■ **Objective**
Rewrite the lines from the one containing "You are a GUI" through the one containing "800x600 pixels.", inclusive, substituting "plus icon" for "plus button" and leaving everything else as it is.

* start Data for the task *

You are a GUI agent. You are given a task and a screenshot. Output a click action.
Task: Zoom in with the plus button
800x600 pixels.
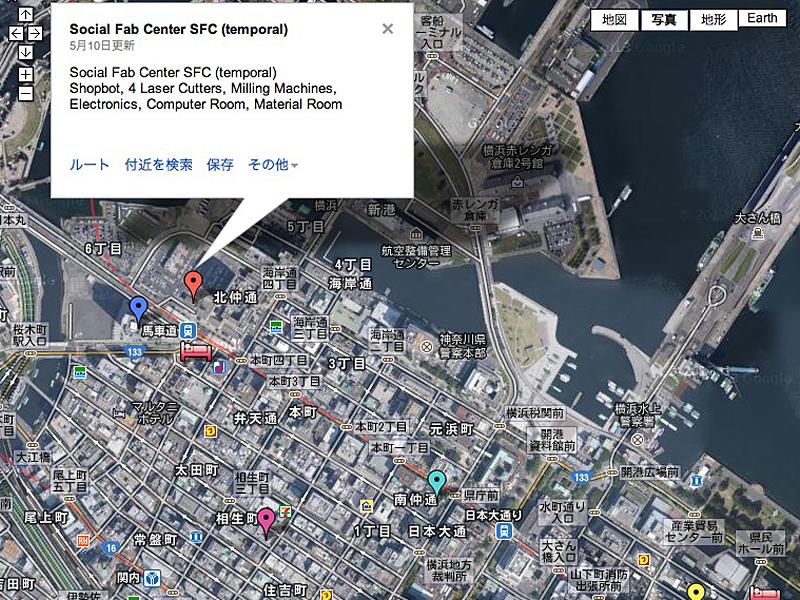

* end Data for the task *
* start Data for the task *

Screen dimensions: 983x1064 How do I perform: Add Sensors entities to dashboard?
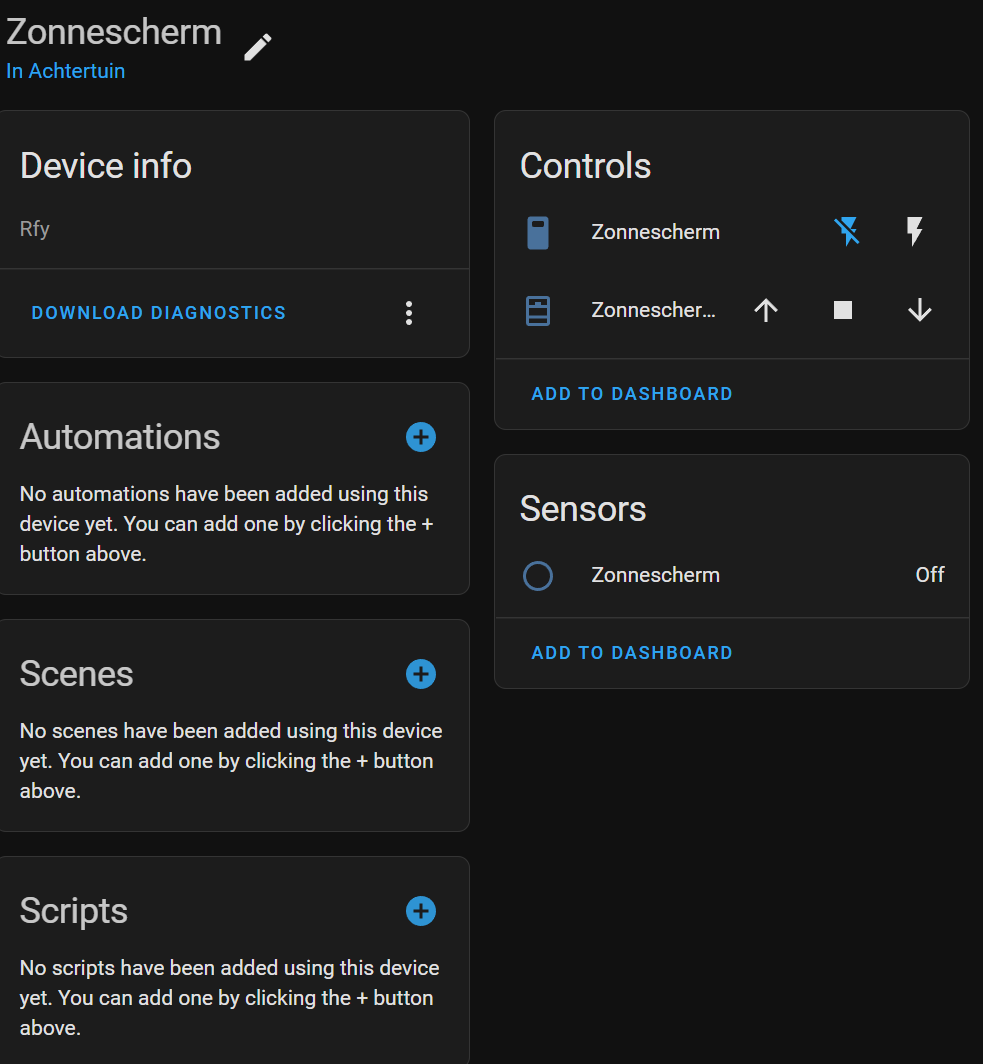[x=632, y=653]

* end Data for the task *

■ **Correct response**
You are a GUI agent. You are given a task and a screenshot. Output a click action.
Task: Zoom in with the plus icon
800x600 pixels.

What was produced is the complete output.